“Make no mistake, FIFA needs to change,” Wahl proclaimed in his Feb. 17 column, “It’s time for someone to depose Sepp Blatter as FIFA’s leader.”
“It gets kind of old hearing the world’ s soccer fans complain about Blatter without anyone trying to provide an alternative,” he added.
Wahl is basing his campaign on stamping out the alleged rampant corruption and cronyism that have plagued FIFA for decades. Indeed, Wahl cites last December’s voting on the 2018 and 2022 World Cups, in which the United States lost the 2022 bid to Qatar in the final round of voting, and the lead-up to the voting, in which two members of FIFA’s executive committee were caught accepting bribes, as evidence that FIFA is a troubled organization.
“Blatter himself admits that FIFA’s reputation has been tarnished under his watch,” he wrote in his article. Wahl, whose tongue-in-cheek campaign slogan is “Cure the Blatter infection,” believes that his “outsider” status will help him make significant inroads in solving FIFA’s long-term problems.
“As the ultimate outsider I’ll bring FIFA into the 21st century by enacting the reforms no apparatchik in the old boy network would dare propose,” he wrote. Wahl would focus on making pragmatic reforms, such as appointing a woman as general secretary (there are currently no women on the 24-member Executive Committee or any of FIFA’s women’s committees), and releasing FIFA documents from the Blatter era to expose the suspected corruption.
The 37-year-old Wahl will face almost insurmountable competition from 75-year-old Blatter, who has led FIFA since 1998. Blatter has long been suspected of fixing FIFA’s 1998 and 2002 elections through bribery and has come under almost universal international criticism for refusing to allow video-replay and goal line technology in matches. He has also faced criticism for comments he has made to the press, branded by some as sexist and homophobic.
FIFA does not take kindly to newcomers like Wahl. FIFA’s previous president, Brazilian Joao Havelange, ruled the organization from 1974 to 1998, while Wahl’s other competitor, Bin Hammam, has been in charge of the Asian Football Confederation since 2002 and a member of the FIFA Executive Committee since 1996.
“Blatter is one of only two FIFA presidents in the last 37 years!” Wahl said in his column. “No wonder his FIFA has as much transparency and credibility as the Mubarak regime did.” In fact, most sports pundits have considered Wahl’s campaign to be an elaborate joke, citing as evidence a humorous campaign video he included with his article and the April 1 deadline by which he must be nominated by a national soccer organization to be president.
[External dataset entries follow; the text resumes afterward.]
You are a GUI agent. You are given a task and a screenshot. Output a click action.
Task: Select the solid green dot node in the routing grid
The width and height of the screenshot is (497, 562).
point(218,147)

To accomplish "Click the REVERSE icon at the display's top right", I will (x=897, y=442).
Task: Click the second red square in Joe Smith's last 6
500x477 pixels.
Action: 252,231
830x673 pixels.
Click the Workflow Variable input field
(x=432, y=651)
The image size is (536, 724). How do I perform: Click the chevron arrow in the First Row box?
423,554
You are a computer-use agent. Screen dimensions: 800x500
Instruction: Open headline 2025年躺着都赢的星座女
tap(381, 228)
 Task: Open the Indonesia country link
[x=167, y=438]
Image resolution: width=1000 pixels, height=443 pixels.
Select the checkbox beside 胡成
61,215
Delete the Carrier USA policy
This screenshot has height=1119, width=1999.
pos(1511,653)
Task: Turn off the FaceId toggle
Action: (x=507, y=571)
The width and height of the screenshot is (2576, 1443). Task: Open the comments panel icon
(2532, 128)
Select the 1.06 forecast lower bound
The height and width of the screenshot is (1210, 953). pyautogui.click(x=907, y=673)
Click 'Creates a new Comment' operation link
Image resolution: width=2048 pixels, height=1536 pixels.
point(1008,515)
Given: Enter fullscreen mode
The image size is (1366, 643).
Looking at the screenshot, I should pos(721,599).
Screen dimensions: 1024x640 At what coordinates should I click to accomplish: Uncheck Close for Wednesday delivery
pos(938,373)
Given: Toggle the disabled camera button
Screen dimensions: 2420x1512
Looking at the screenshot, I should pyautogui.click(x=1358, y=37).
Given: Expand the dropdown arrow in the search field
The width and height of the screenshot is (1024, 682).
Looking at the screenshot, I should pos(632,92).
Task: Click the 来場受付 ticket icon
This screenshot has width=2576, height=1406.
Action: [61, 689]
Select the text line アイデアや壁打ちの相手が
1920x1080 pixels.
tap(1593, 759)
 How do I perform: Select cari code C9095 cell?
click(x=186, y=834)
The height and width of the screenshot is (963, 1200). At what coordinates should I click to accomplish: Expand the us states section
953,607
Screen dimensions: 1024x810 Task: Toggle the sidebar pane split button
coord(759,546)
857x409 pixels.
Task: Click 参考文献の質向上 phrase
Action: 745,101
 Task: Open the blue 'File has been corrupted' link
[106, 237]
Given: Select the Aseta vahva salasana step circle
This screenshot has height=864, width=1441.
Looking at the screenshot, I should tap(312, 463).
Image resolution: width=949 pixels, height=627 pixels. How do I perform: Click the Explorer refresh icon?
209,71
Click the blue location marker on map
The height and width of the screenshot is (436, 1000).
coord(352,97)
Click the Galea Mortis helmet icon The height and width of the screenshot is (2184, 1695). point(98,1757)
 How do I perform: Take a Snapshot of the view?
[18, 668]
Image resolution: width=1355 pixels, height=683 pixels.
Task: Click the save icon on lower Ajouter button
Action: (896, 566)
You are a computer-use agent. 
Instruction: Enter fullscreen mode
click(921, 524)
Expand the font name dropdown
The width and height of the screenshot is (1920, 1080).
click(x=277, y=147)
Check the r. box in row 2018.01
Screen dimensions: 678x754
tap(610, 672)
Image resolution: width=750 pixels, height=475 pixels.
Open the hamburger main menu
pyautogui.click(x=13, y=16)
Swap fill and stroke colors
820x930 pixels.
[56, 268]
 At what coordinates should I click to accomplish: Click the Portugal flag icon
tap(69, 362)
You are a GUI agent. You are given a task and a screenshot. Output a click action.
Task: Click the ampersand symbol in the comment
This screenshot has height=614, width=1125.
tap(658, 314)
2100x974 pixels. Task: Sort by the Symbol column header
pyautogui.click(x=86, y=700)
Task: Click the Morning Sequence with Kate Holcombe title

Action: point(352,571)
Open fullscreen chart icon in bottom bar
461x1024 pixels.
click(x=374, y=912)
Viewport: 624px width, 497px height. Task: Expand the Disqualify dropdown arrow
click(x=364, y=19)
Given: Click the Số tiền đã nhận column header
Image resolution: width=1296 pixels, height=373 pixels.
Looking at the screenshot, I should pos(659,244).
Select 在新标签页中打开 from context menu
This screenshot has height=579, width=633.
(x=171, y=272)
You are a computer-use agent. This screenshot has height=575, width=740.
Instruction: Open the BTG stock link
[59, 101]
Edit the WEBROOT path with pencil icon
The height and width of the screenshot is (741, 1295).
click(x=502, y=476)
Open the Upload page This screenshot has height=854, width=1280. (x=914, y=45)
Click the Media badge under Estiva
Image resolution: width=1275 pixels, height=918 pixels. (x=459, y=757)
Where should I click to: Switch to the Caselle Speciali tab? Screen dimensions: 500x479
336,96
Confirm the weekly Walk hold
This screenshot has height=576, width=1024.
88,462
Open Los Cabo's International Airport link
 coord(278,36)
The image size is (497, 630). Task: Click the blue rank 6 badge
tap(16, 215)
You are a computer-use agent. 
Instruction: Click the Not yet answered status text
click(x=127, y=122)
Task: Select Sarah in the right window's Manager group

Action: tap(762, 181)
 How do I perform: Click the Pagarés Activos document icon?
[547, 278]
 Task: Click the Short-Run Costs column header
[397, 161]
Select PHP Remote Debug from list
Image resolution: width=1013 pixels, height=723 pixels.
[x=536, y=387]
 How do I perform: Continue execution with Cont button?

Still, Wahl remains adamant that he is a serious candidate and that his humor and sarcasm can act as a powerful weapon to expose FIFA’s hypocrisy.
“I want people to have a sense of humor about my campaign because I know I’m not a typical candidate, and I also think humor and satire are two of the most powerful weapons we have as human beings,” he said in a March 11 interview with afootballreport.com. “But I also want people to know that I’m serious about wanting major reforms in FIFA.”